Articolo uscito su "Il Tirreno" sabato 10 luglio e scritto da Claudia Ponziani.
Una volta c’erano “Le terme”. Oggi ci sono erbacce, rifiuti e decadenza.
È lo spettacolo che da anni si offre nel capoluogo. Oltrepassato lo storico arco di Francesco V vicino al Castello, sulla sinistra (verso Vergemoli) si raggiunge un piccolo parcheggio. Giunti in questa area di sosta, un ponte di sasso consente di oltrepassare la Turrite.
Sull’altra sponda del torrente, ci sono “Le terme”. Né stabilimenti per le cure termali, né vecchio centro benessere in disuso. “Le terme” comprendono una struttura che ricorda un tempietto neoclassico e i ruderi in pietra di un vecchio edificio. Documentazioni scritte sulla storia delle acque termominerali di Gallicano ne sono rimaste ben poche, ma rimangono testimonianze di un passato in cui il tempietto era utilizzato per riempire bottiglie ed eseguire assaggi. Le acque della “sorgente Beatrice” agli inizi del ’900 vennero imbottigliate (di etichette della “Cova di Gallicano” rimangono ancora alcuni esemplari) ma diversi fattori intervennero ad ostacolarne la vendita. L’acqua, una “salsa” ricca di sali unica nel suo genere in Toscana, veniva usata sia per scopi curativi che come acqua da tavola.
Anni fa l’amministrazione comunale investì in questa località, per renderla se non meta turistica privilegiata quantomeno una gradevole area di ristoro.
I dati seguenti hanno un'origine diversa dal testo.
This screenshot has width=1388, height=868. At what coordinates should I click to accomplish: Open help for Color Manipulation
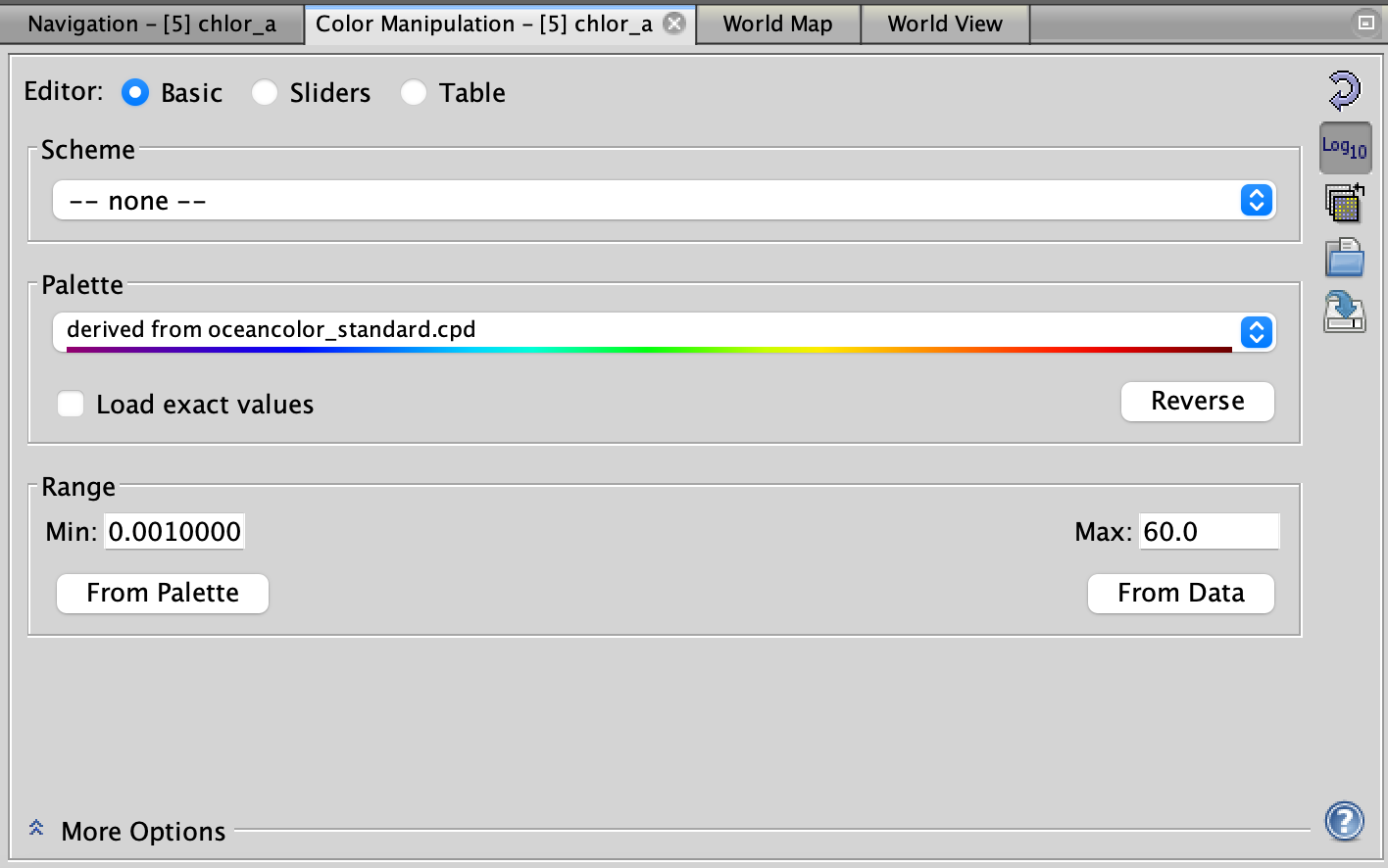pos(1344,821)
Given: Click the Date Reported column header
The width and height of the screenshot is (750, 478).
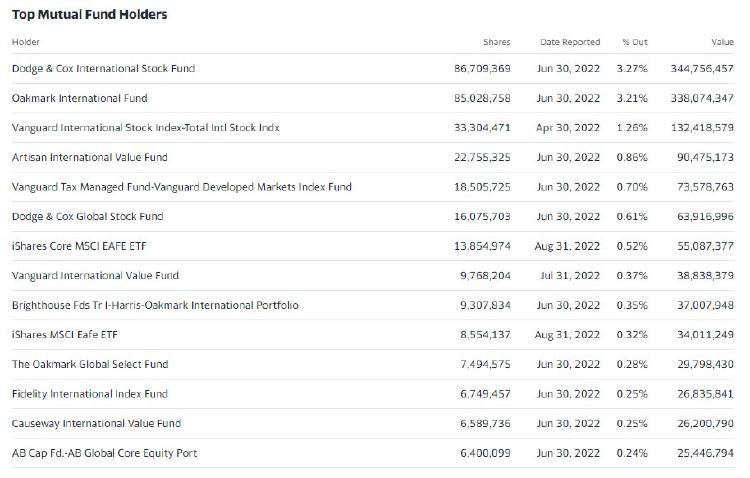Looking at the screenshot, I should coord(570,42).
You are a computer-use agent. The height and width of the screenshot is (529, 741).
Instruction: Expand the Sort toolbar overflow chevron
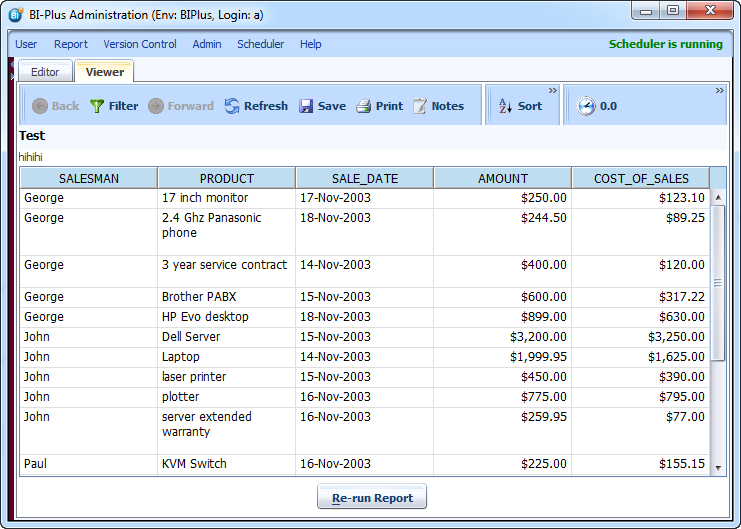pos(552,91)
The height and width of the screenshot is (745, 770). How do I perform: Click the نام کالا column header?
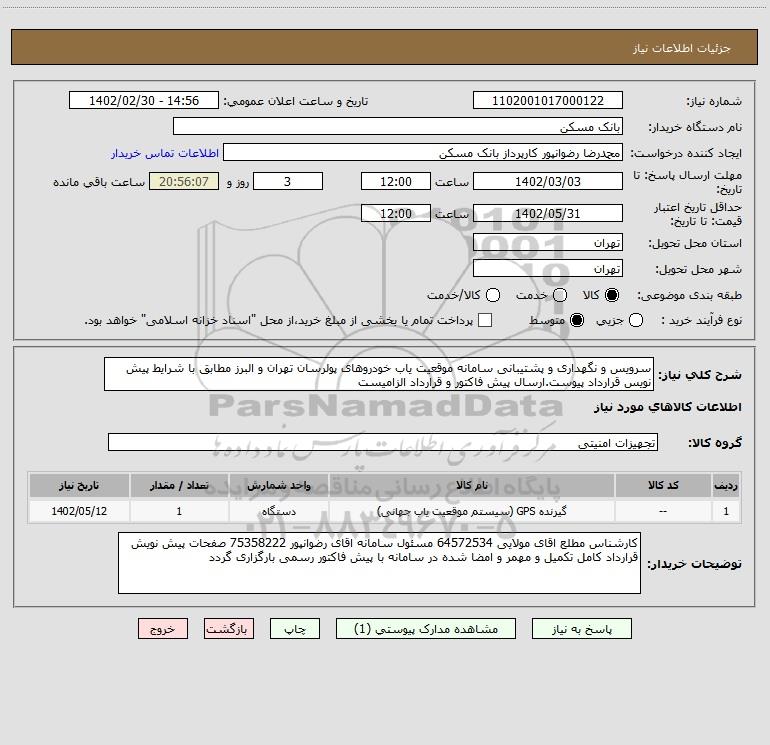(471, 485)
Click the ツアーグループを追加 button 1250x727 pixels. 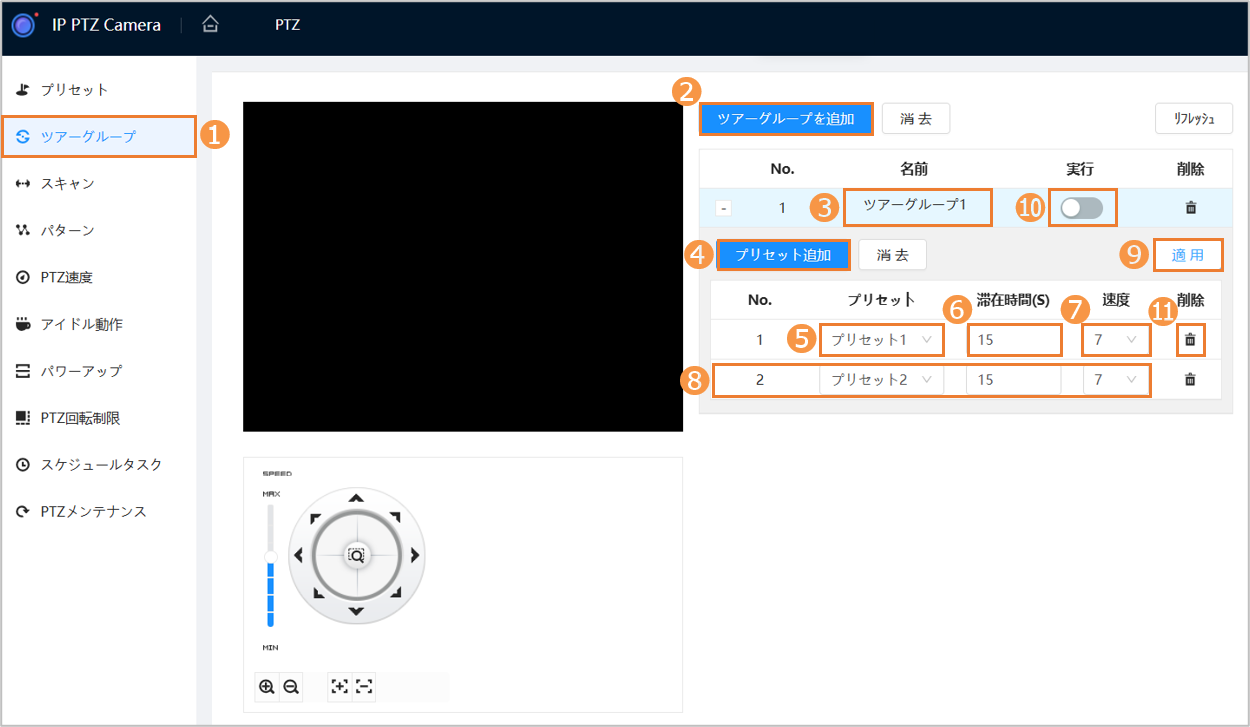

Furono spesi 171 milioni di vecchie lire di contributi regionali dopo l’alluvione del 1996 per realizzare una nuova passerella pedonale (la vecchia distrutta dall’esondazione della Turrite), sistemare l’area verde e quella sulla sponda opposta del torrente rispetto alle “terme”. E ancora prima dell’alluvione un intervento dell’amministrazione consentì il recupero della zona termale con il ripristino della fontana interna al tempietto e la ripulitura da piante infestanti. L’intervento rientrava in un progetto più ampio di manutenzione del sentiero che costeggia la Turrite; furono create alcunee aree pic-nic. Oggi la zona è abbandonata e, a quanto pare, tempo, lavoro e denaro sono stati male investiti. Il sentiero che dal ponticello conduce alle vecchie strutture è invaso dalle ortiche. E non migliora lo spettacolo per il visitatore che si avventura tra l’erba alta: le pareti del tempietto sono imbrattate da scritte e vilipendi, rifiuti sporcano il pavimento e le bocche da cui sgorgava l’acqua sono asciutte. La “sorgente Beatrice” (24-25º misurabili in superficie) è situata poco più in là, all’interno di un edificio privato: da qui le acque venivano convogliate verso il tempietto con una condotta in mattoni sotterranea.
«Non ci sono progetti specifici in vista - fa sapere il vicesindaco Egidio Nardini -. Il Comune non ha grosse possibilità di spesa e per il momento la priorità è data ad altre iniziative, come realizzare il parcheggio dietro la farmacia. Ma sarebbe bella un’azione di recupero dell’acqua calda, che, fatte le dovute verifiche, potrebbe essere sfruttata come risorsa energetica».